The first important core element [1,1,1,1] explained the interaction between the first factor (A1, B1, C1, D1) in each mode. The sign of this core element was (−). Along the first axis of mode A (days) all loadings showed positive values; there were no differences between the days of the week. B1 showed a clear separation between O3, with a positive loading value, and NO, NO2, NOx, and SO2, with negative loading values. Along C1 all loadings showed positive values. D1 showed the difference between Varenna (V) at negative loading values and the other two sites Como (C) and Lecco (L) with similar positive loading values. The sign of the core element therefore depended on the interaction between high negative loadings of B1 (variables) and high positive loadings of D1 (sites), or vice-versa (mode A and C show all positive loadings). The core element [1,1,1,1] showed that Como and Lecco were characterized by a higher level of primary pollutants while Varenna showed a higher level of O3 in all the weekdays for all the weeks. The second important core element, [1,1,2,2], accounted for 31.4% of the core variance and explained the interactions between the factors (A1, B1, C2, D2). The core element sign was (−). A1 and B1 have already been previously discussed. It is worthwhile to notice that along C2 positive values during winter weeks change into negative values in summer weeks. All the three sites had positive values along D2, but Como and Lecco showed higher values than Varenna. The sign of the second important core element depended on the interaction between high negative loadings of B1 (variables) and high positive loadings of C2 (weeks), or vice-versa, considering that mode A1 and D2 showed all positive loadings. Therefore, the core element [1,1,2,2] showed a higher concentration of primary pollutants (NO, NO2, NOx, and SO2) in winter and autumn, whereas the secondary pollutant (O3) was higher in summer and spring for all the weekdays and for all the sites. Again, Como and Lecco showed higher values of primary pollutants.
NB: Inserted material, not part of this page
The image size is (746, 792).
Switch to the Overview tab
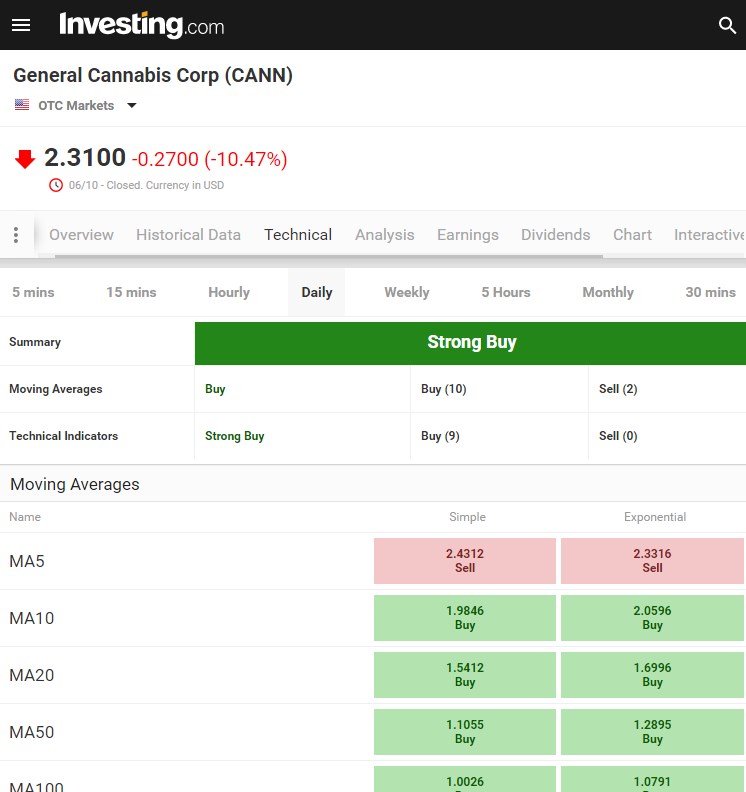81,235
The third important core element [2,1,1,2] accounted for 1.8% of the core variance and explained the interaction between the factors (A2, B1, C1, D2). The core element sign was (+). A2 showed the difference between weekends (Saturday and Sunday) with positive axis values and working-days (Monday to Friday) with negative values. B1 showed positive values of O3 and negative values for the primary pollutants, while C1 and D2 showed positive values respectively for the weeks and the sites. Therefore, the core element [2,1,1,2] showed higher concentrations of primary pollutants (NO, NO2, NOx and SO2) on working-days and a higher concentration of the secondary pollutant (O3) during weekends for all the weeks and all the sites.
From this model a difference between weekends and working-days arose. This model showed the difference between Varenna and the other two cities and confirmed ARPA site classifications as expected like the previous computed model. Moreover, cold seasons (winter and autumn) showed higher primary pollutant concentrations and O3 reached the maximum values in the warm seasons (summer and spring), as already shown in the previous model.